David Damrosch is the Ernest Bernbaum Professor of Comparative Literature and chair of comparative literature at Harvard University, and director of Harvard’s Institute for World Literature. He is the author or editor of 25 books, he has lectured in 50 countries around the world, and his online Harvard course Masterpieces of World Literature has been taken by nearly 100,000 people.

Below, David shares 5 key insights from his new book, Around the World in 80 Books. Listen to the audio version—read by David himself—in the Next Big Idea App.

Around the World in 80 Books by David Damrosch

1. We’re lost without our storytellers.

In the Sherlock Holmes story “A Scandal in Bohemia,” the King of Bohemia consults with Sherlock about his troubled personal life. Sherlock’s roommate, Dr. Watson, starts to step out, but Sherlock stops him. “Stay where you are,” he declares, “I am lost without my Boswell.”

Sherlock is a consummate loner, but he needs Watson as his sounding-board and the writer of his stories. More than ever today—in a world whose medical, social, and political order all seem to be collapsing—we are lost without our storytellers.

The pandemic provided the frame for my 80-book project, but equally troubling phenomena are the rise of ethnic nationalism, isolationism, and the fear of people or ideas crossing borders. We’re all finding it more and more difficult to really listen to viewpoints we don’t already agree with. In such times, literature gives a powerful means to resist what one of my authors, Chimamanda Adichie, calls “the danger of a single story.”

Another one of my 80 writers, the Polish novelist Olga Tokarczuk, put it this way when she accepted the Nobel Prize for Literature in 2019: “The world is a fabric we weave daily on the great looms of information, films, books, gossip, little anecdotes…thanks to the internet, almost everyone can take part in the process, taking responsibility or not, lovingly or hatefully, for better and for worse. When this story changes, so does the world.” She adds that dictators have always known this, and that “he who weaves the story is in charge.” The more widely we read, the more freedom we gain to escape the confines of our four walls, our local perspectives, and to weave better stories about ourselves and our world.
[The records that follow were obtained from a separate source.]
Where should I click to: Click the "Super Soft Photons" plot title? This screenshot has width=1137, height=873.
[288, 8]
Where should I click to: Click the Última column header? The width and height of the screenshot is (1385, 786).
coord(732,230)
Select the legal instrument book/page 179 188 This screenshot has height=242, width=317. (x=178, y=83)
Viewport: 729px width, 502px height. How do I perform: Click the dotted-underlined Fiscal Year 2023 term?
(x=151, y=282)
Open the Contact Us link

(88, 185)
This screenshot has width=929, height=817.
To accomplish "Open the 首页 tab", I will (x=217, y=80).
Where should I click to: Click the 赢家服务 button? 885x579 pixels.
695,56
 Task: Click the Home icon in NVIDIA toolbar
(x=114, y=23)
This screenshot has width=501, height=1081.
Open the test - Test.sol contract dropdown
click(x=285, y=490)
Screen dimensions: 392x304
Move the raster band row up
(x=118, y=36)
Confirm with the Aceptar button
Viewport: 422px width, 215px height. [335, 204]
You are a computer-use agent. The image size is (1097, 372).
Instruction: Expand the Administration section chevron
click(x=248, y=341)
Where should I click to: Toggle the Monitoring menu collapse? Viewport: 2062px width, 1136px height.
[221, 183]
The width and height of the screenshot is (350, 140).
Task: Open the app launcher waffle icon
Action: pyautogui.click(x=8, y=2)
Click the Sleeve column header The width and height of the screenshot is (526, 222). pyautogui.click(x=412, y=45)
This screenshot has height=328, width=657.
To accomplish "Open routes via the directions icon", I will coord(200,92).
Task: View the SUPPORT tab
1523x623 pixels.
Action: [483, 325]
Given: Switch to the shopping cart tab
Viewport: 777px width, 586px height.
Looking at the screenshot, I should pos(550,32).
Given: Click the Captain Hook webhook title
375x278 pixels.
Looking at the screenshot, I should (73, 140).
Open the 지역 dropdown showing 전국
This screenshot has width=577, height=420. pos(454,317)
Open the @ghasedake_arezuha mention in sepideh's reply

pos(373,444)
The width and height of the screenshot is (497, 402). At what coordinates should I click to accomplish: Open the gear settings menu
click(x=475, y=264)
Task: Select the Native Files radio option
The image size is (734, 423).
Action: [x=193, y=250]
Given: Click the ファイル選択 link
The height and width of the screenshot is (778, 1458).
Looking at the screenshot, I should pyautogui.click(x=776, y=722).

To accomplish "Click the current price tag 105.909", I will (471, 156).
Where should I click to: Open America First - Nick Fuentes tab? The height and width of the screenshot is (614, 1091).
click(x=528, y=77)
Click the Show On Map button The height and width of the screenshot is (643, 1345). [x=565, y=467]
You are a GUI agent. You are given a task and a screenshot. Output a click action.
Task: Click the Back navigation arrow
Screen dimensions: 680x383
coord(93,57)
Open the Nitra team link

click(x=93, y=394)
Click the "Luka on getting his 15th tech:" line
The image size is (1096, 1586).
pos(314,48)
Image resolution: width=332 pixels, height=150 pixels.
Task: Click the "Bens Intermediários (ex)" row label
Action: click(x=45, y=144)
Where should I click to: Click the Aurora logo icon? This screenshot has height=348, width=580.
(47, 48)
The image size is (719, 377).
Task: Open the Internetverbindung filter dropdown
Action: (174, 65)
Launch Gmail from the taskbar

2. Poets cook their heart into verse.

Writing during the pandemic, I was often drawn to writers who found ways to transform traumatic events into works of lasting power and beauty. I take the image of the cooking heart from one of my authors, the classical Persian poet Farid ud-Din Attar. In 1154, when he was a boy, his city was sacked by Turkish invaders. He grew up in a land of corrupt, repressive rulers and a rampant materialism that he despised. In his great poetic tale, The Conference of the Birds, he declares:

I’m Attar, one who deals in perfume, but my
Own heart is dark as any dye,
Grieving in solitude for people who
Lack sense in everything they do.
I spread the tablecloth, and wet my crust of bread
With all the salty tears I shed;
It is my heart I cook.

And yet Attar didn’t cook his grieving heart into some grim saga of woe; instead, he composed a delightful tale that’s both mystical and satirical. In it, a flock of birds goes in search of a ruler to bring order to their chaotic lives, but they’re constantly held back by their attachment to worldly wealth and power. In the end, they find that the ruler they’ve longed for is themselves.

In our own time, take Virginia Woolf. As a girl, she was sexually abused by two of her half-brothers. Her mother died when she was 13, and she attempted suicide when her father died a decade later. To top it off, ten years later World War I broke out. But soon after the war ended, she wrote Mrs. Dalloway—one of the greatest novels of the 20th century—and there she cooked her own broken heart into prose. Her novel connects her personal traumas with the wider tragedy of the war in the figure of the shell-shocked veteran Septimus Warren Smith, as well as in his Italian war bride, Lucrezia, who desperately tries to save him from suicide.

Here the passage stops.